Aynı suç 5237 sayılı TCK’nın 43. maddesinde; “Bir suçun temel şekli ile daha ağır veya daha az cezayı gerektiren nitelikli şekilleri, aynı suç sayılır.” denilmek suretiyle açıklığa kavuşturulmuştur. Öğretide de “aynı suçtan anlaşılması gerekenin, aynı suç tipi olduğu”, kanunda düzenlenen suçların ismi aynı ise aynı suçtan söz edileceği, suçun ismi farklı ise artık aynı suçtan bahsedilemeyeceği kabul edilmektedir. Buna göre suçların ismi aynı ise aynı suçtan söz etmek mümkün iken, suçun ismi değiştiğinde artık aynı suçtan bahsetmek mümkün değildir. Örneğin dolandırıcılık ile nitelikli dolandırıcılık eylemleri aynı suç sayılır iken, dolandırıcılık ile güveni kötüye kullanma, hırsızlık ile dolandırıcılık, hırsızlık ile suç eşyasını satın alma aynı suç kavramı içerisinde değerlendirilemeyecektir. Aynı suç kavramına, suçun teşebbüs aşamasında kalmış hâli de dahildir.

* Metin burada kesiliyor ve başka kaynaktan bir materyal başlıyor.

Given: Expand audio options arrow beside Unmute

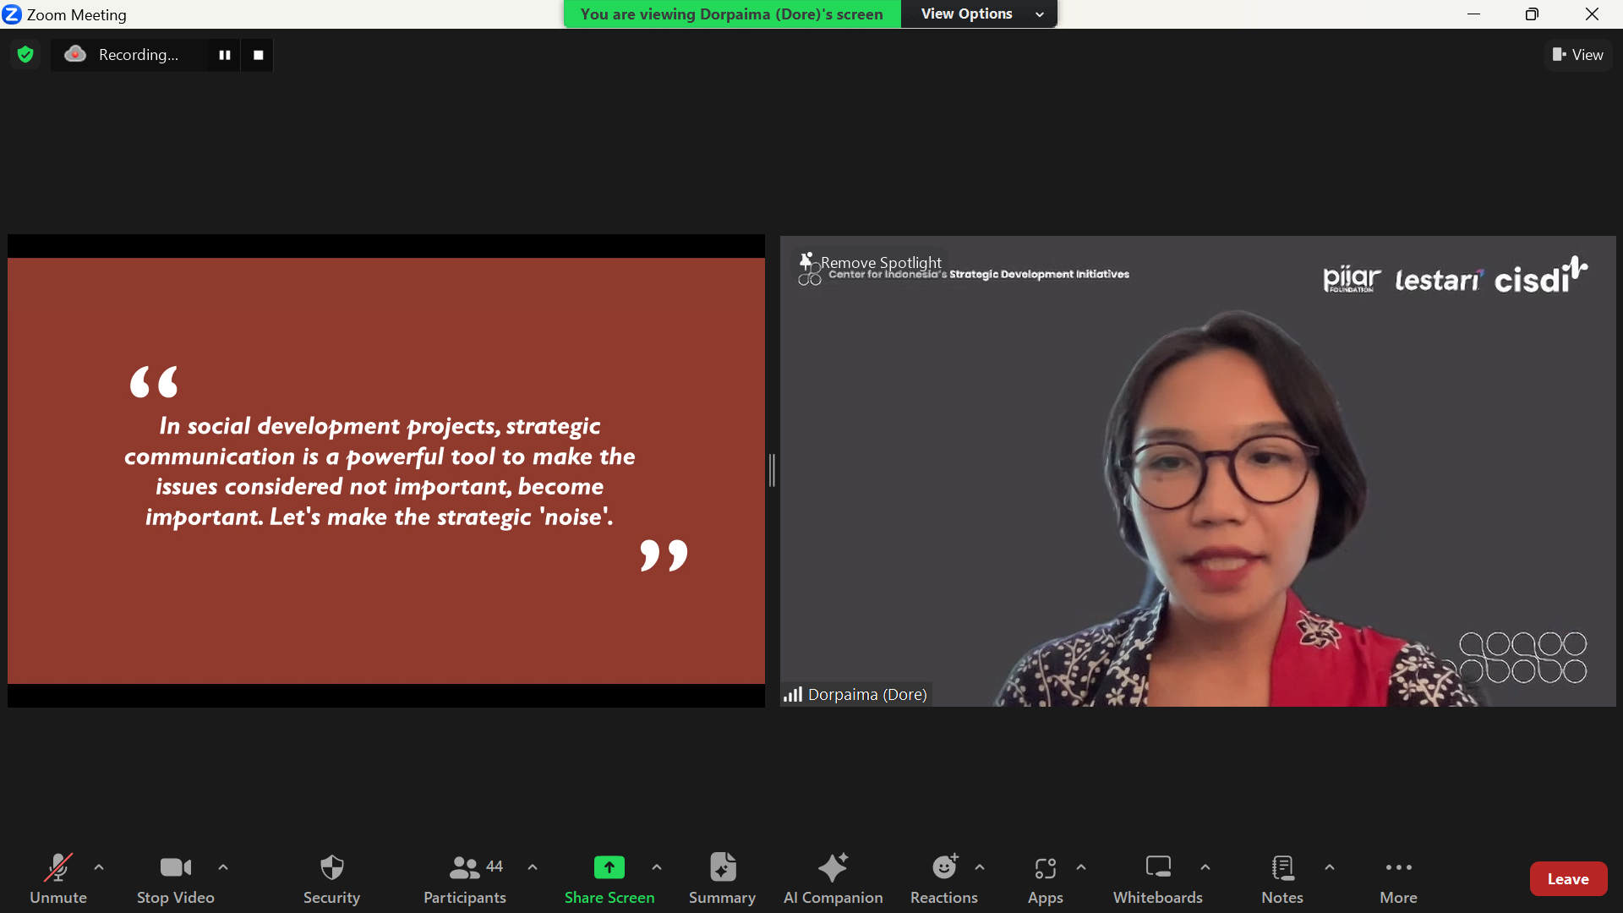Looking at the screenshot, I should click(x=99, y=867).
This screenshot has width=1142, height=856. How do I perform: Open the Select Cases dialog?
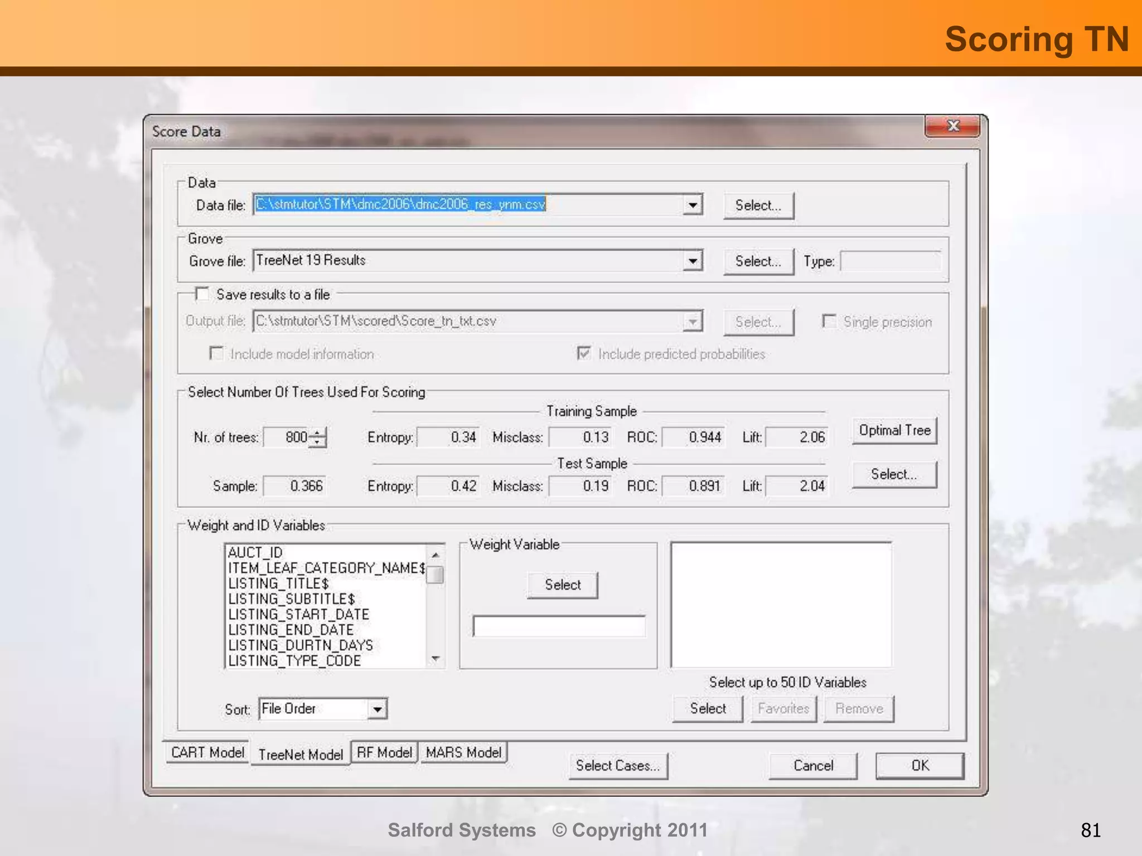(618, 766)
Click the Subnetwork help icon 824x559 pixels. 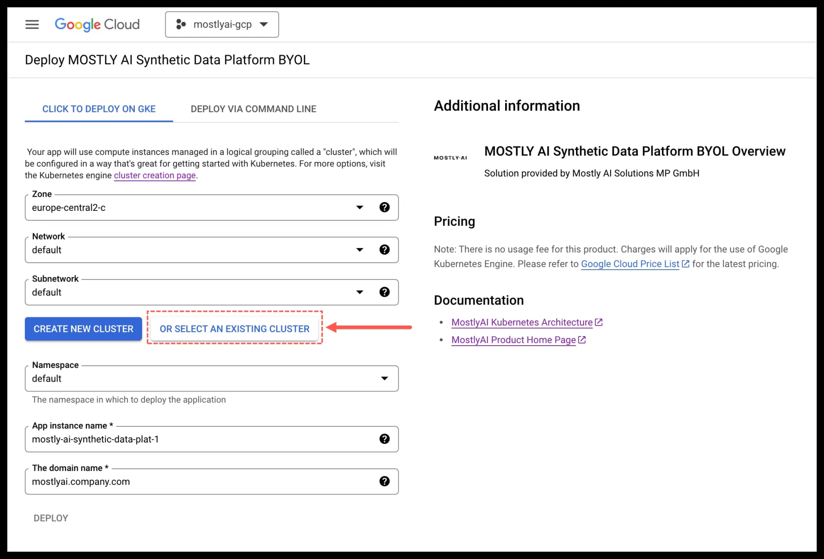coord(385,292)
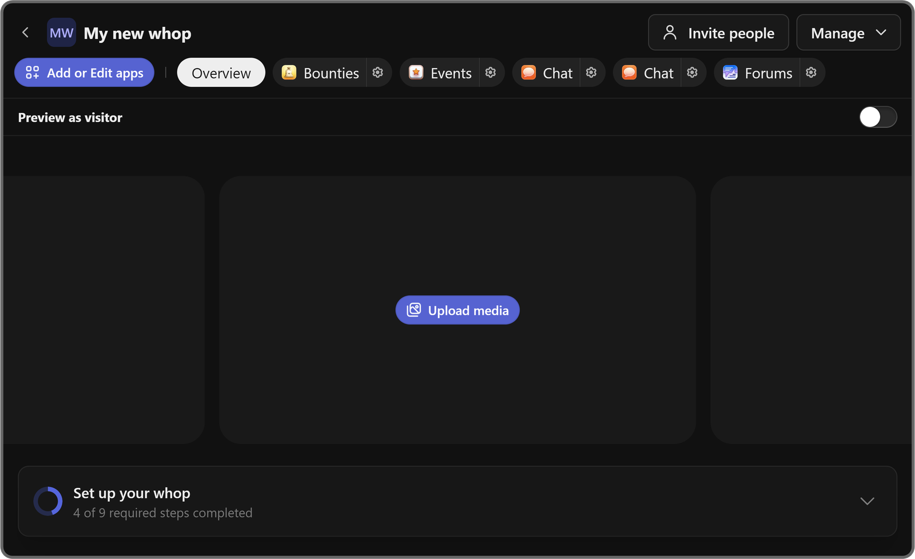Click the upload media image icon
The width and height of the screenshot is (915, 559).
pos(413,310)
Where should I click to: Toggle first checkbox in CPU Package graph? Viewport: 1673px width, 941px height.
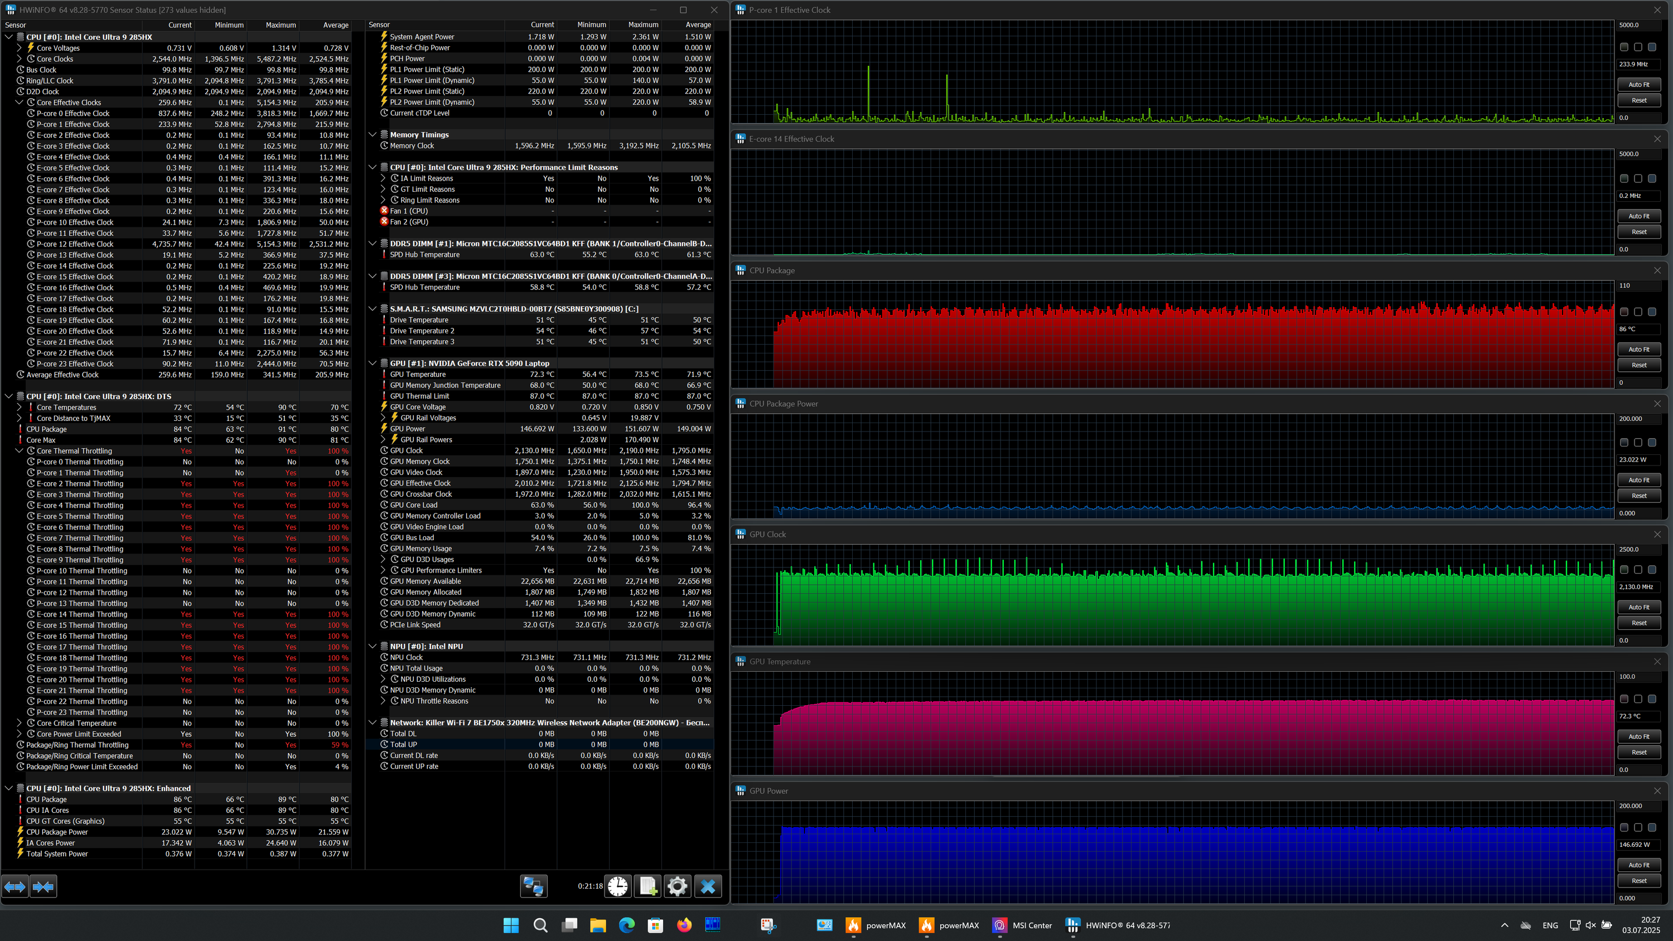pyautogui.click(x=1624, y=312)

Zincirleme suç oluşturan eylemlerden bir kısmı tamamlanmış, bir kısmı da teşebbüs aşamasında kalmış olsa bile, işlenen suçların isimleri değişmediği sürece, aynı suç sayılacaktır (Nevzat Toroslu, Ceza Hukuku Genel Kısım, Savaş Yayınevi 18. Baskı, Ankara, 2012. s.339; Osman Yaşar Hasan Tahsin Gökcan-Mustafa Artuç, Türk Ceza Kanunu, 1. cilt, Ankara, 2014, s.1241-1242; Mahmut Koca- İlhan Üzülmez, Türk Ceza Hukuku Genel Hükümleri, 8. bası, Ankara, 2015, s. 492-493; Türkan Sancar Yalçın- Yeni Türk Ceza Kanun’un da “Zincirleme Suç”, TBB Dergisi, sayı 70, Mayıs/Haziran 2007, s. 253).
Bununla birlikte sahtecilik suçları bakımından özel bir içtima hükmü getiren TCK’nın 212. maddesinin de ayrıca ele alınmasında yarar bulunmaktadır.
TCK’nın “İçtima” başlıklı 212. maddesi; “Sahte resmî veya özel belgenin bir başka suçun işlenmesi sırasında kullanılması hâlinde, hem sahtecilik hem de ilgili suçtan dolayı ayrı ayrı cezaya hükmolunur.” şeklinde düzenlenmiş olup bu hükme göre, sahte belgenin başka bir suçun işlenmesinde kullanılması durumunda, fail hem sahtecilik, hem de belgenin kullanıldığı suçtan dolayı sorumlu tutulacaktır. Başka bir anlatımla sahte belge başka suçun işlenmesi sırasında kullanıldığında fail, hem sahtecilik hem de belgenin kullanıldığı suçtan cezalandırılacaktır.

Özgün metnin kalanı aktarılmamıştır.